Ann Veronica - Page 155/217

It would be very good to be Capes' friend.

She might be able to go on with biology, possibly even work upon the same questions that he dealt with....

Perhaps her granddaughter might marry his grandson....

It grew clear to her that throughout all her wild raid for independence she had done nothing for anybody, and many people had done things for her. She thought of her aunt and that purse that was dropped on the table, and of many troublesome and ill-requited kindnesses; she thought of the help of the Widgetts, of Teddy's admiration; she thought, with a new-born charity, of her father, of Manning's conscientious unselfishness, of Miss Miniver's devotion.

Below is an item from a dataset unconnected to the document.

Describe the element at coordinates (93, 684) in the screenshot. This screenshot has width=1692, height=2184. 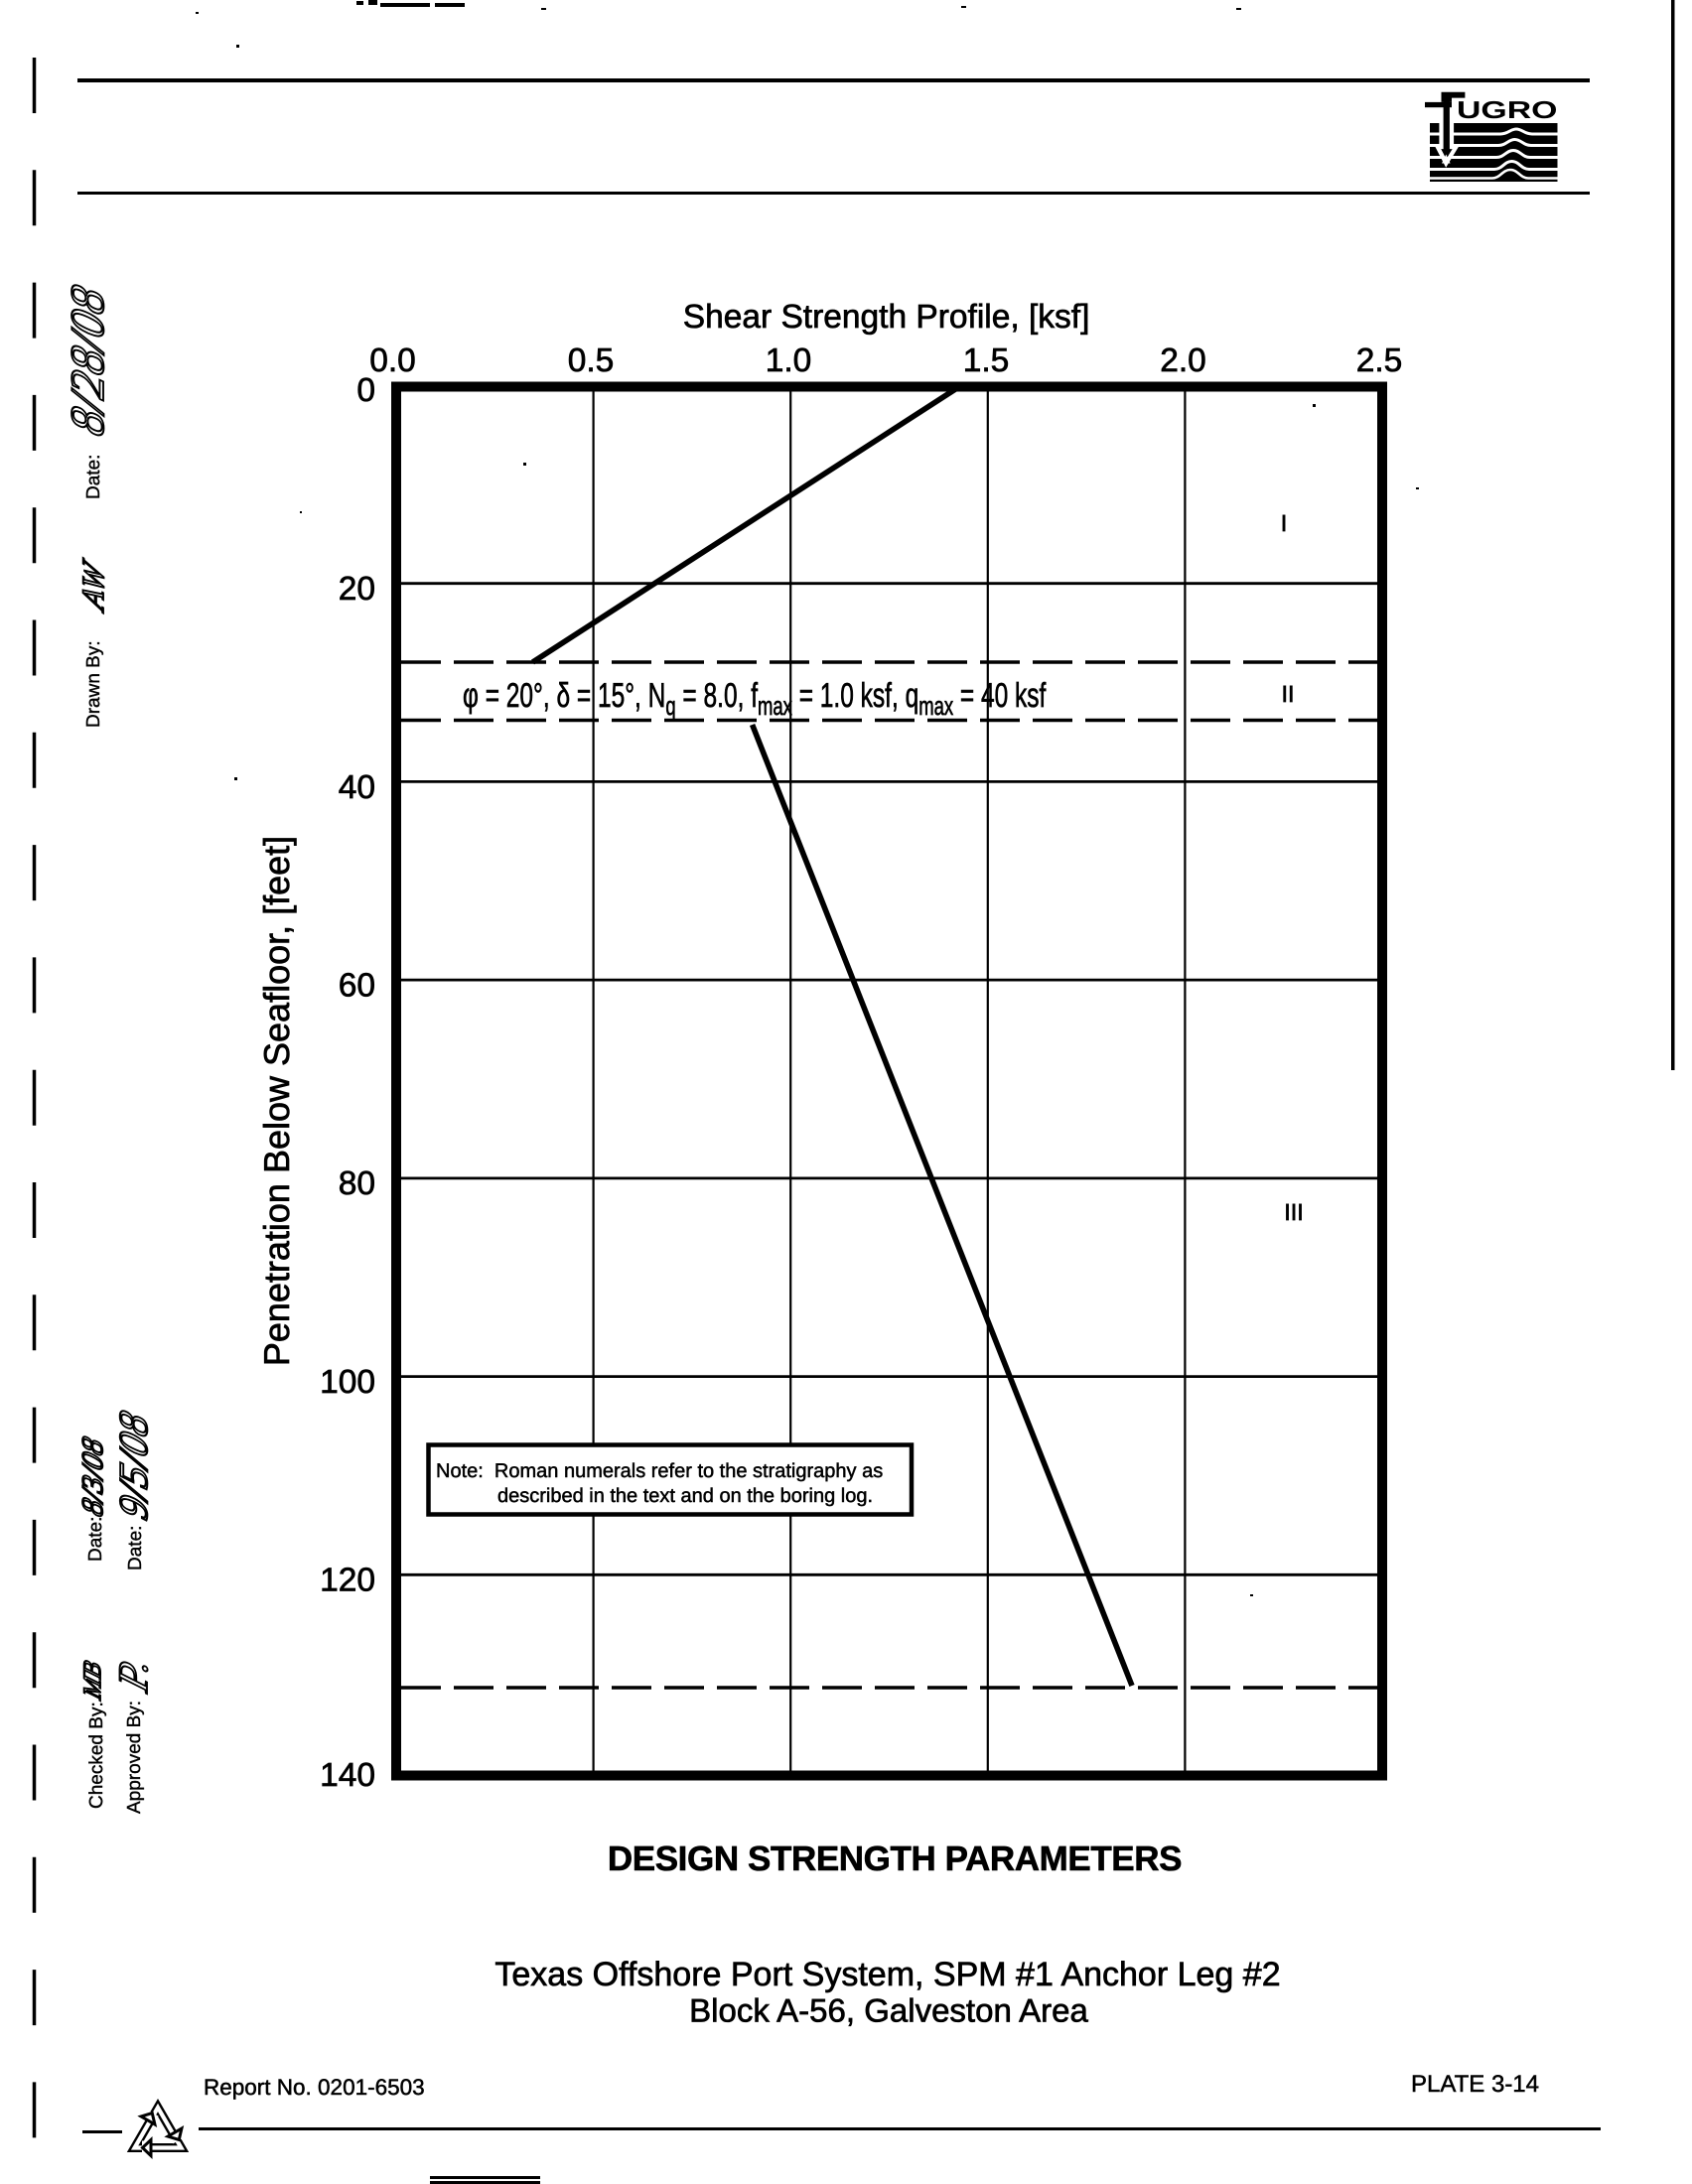
I see `svg-text: Drawn By:` at that location.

"And for me it has been Pride and Pride and Pride!

"I am the prodigal daughter. I will arise and go to my father, and will say unto him-"I suppose pride and self-assertion are sin? Sinned against heaven--Yes, I have sinned against heaven and before thee....

"Poor old daddy! I wonder if he'll spend much on the fatted calf?...

"The wrappered life-discipline! One comes to that at last. I begin to understand Jane Austen and chintz covers and decency and refinement and all the rest of it. One puts gloves on one's greedy fingers. One learns to sit up...

"And somehow or other," she added, after a long interval, "I must pay Mr. Ramage back his forty pounds."